In the materials and methods section of the above article, it was mentioned that b values were taken as 50, 400 and 800 sn/mm2 for the diffusion-weighted imaging (DWI) scans. In some MRI scanners, ADC values are calculated with regard to b 0 and the other b values automatically, without the need to input b 0 value particularly. However, according to our own experiences with respect to the MRI scanner used in this study, whether b 0 value input is requested to the scanner or not, it will calculate ADC values as regards b 50 and 800 sn/mm2 values directly as well as in this article. In this case, acquired ADC values will be different from the ADC values which are calculated according to b 0 and 800 sn/mm2 values. It was not indicated in this article clearly, whether b 0 value was not acquired and whether ADC quantification was made according to b 50, 800 values, or it was made according to b 0, 800 values without any mention of b 0 value. This situation leads to misunderstanding and errors.

In the current article, ADC values of lesions were analysed by placing large region of interests (ROI) at a single slice. In our opinion, if mean ADC values were measured at all slices where tumour could be seen and these values were averaged, then ADC quantification would be better and more accurate. However, this technique would involve spending more time, and its routine usage in practice would be quite laborious.

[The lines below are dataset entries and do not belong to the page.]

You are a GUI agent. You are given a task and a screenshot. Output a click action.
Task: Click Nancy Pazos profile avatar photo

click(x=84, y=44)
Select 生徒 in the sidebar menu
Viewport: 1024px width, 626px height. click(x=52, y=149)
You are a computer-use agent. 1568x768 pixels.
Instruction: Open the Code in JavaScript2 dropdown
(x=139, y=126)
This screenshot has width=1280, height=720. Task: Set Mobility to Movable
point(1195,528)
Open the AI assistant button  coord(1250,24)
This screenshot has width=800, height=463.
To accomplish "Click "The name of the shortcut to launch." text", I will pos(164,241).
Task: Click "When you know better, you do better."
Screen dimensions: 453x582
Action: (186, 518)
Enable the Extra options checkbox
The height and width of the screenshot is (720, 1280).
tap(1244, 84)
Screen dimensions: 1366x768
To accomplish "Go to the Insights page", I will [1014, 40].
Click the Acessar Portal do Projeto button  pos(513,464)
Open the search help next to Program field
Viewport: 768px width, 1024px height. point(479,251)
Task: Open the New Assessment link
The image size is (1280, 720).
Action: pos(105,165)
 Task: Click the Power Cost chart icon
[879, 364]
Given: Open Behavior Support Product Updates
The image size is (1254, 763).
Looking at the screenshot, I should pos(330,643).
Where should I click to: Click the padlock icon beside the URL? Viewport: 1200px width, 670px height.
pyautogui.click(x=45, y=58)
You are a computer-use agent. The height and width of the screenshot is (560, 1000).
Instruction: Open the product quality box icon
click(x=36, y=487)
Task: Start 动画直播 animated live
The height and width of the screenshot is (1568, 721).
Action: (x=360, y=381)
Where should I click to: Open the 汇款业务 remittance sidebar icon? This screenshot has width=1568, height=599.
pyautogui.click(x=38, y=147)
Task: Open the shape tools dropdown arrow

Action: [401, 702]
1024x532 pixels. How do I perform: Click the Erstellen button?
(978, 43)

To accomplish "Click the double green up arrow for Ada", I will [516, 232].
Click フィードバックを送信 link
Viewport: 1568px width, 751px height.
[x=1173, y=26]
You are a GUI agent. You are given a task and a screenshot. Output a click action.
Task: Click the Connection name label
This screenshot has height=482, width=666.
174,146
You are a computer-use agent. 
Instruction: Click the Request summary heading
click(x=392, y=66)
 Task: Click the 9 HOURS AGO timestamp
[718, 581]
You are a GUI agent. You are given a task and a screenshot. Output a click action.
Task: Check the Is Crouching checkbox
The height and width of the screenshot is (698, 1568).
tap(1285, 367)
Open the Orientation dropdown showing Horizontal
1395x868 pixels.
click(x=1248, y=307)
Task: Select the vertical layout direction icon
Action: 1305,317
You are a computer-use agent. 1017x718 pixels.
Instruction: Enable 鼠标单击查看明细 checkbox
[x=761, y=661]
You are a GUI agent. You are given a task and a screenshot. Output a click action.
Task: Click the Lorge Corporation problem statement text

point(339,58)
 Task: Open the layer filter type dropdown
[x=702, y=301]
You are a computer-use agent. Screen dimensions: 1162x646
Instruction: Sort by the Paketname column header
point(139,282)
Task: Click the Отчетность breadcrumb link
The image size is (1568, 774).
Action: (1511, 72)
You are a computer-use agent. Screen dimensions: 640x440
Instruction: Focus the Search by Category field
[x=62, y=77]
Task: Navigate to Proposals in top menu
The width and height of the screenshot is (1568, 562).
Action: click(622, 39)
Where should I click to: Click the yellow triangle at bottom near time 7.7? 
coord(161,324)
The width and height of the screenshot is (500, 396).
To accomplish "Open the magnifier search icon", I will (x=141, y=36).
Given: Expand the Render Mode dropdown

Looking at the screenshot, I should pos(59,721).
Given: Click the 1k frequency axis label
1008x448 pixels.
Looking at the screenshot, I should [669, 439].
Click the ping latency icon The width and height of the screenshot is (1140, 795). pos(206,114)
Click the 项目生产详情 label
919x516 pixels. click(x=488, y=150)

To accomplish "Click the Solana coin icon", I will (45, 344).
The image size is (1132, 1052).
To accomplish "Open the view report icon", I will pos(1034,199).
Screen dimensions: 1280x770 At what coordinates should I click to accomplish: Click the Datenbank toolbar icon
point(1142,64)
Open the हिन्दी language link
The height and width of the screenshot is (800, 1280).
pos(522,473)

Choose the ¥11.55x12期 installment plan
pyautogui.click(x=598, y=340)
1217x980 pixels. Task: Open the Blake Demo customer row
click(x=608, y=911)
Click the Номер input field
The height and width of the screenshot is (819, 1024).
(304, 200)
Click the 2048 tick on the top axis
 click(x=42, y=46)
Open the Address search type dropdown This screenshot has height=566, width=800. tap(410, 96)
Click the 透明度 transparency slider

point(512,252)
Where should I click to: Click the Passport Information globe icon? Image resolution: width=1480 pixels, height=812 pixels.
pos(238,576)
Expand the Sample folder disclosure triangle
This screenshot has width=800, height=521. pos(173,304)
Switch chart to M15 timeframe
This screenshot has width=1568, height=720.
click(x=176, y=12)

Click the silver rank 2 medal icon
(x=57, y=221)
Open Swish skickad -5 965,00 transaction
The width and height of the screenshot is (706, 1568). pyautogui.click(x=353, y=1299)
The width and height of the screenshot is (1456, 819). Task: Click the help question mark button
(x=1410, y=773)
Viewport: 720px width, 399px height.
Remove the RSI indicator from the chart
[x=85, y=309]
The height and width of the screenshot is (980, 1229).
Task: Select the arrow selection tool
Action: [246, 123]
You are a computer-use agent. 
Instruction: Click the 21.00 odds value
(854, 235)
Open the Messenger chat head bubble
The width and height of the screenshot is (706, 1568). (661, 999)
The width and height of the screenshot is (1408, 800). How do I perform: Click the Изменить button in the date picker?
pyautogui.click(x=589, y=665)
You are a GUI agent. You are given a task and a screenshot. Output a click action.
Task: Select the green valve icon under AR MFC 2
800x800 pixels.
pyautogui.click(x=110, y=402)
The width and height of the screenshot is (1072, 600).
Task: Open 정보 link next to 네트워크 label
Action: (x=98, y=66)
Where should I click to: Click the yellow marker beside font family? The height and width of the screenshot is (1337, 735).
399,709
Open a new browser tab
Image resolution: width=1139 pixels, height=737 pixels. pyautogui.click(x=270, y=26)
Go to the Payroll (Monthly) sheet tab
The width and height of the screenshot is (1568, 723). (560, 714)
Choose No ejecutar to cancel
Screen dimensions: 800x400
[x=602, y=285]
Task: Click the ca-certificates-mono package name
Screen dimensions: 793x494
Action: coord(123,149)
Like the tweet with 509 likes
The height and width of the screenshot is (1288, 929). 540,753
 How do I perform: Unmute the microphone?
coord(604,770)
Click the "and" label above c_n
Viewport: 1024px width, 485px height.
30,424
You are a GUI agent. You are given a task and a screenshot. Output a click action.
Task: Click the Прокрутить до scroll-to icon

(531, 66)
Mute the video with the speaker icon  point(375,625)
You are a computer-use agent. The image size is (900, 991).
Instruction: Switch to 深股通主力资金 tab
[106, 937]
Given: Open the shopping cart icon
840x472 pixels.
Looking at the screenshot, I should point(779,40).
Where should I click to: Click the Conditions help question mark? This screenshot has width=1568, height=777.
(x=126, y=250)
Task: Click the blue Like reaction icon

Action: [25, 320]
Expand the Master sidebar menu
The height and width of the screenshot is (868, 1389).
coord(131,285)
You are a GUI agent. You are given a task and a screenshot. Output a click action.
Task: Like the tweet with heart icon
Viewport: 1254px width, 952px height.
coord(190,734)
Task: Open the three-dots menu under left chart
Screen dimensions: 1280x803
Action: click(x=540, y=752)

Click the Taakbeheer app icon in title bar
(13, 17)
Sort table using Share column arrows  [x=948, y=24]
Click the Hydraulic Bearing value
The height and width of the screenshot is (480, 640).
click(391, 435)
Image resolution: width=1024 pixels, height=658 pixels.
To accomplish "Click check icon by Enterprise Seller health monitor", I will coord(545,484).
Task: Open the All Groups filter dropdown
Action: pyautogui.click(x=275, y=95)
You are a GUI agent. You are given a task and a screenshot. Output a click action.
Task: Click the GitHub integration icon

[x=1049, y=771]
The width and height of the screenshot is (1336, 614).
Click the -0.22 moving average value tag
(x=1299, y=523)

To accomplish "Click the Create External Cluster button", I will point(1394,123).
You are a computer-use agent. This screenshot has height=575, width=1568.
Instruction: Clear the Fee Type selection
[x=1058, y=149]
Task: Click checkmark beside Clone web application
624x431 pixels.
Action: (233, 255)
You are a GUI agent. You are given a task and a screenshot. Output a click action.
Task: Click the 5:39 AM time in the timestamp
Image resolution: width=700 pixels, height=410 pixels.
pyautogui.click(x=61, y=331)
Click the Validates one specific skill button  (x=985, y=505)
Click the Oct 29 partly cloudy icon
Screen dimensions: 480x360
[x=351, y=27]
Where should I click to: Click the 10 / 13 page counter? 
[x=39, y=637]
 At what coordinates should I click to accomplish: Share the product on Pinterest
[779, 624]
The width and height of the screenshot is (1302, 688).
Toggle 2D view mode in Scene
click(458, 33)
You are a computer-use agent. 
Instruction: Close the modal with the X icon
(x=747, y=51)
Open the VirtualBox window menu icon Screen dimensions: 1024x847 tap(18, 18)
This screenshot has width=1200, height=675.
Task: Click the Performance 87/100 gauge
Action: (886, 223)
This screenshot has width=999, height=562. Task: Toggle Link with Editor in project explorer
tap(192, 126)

Quantification of minimum ADC values instead of mean ADC values at lesions’ ROI measurement would demonstrate residual tumour better and probably give different and more accurate results. This situation is parallel to the usage of maximum standard uptake values at PET/CT. Besides, it was not mentioned in the cited article whether ROI measurements excluded calcification, and whether haemorrhage areas inside the lesions were present before or they became evident after the treatment, since they could reduce ADC values [2]. This situation should be discussed in limitations, of which quite a few were mentioned in the article.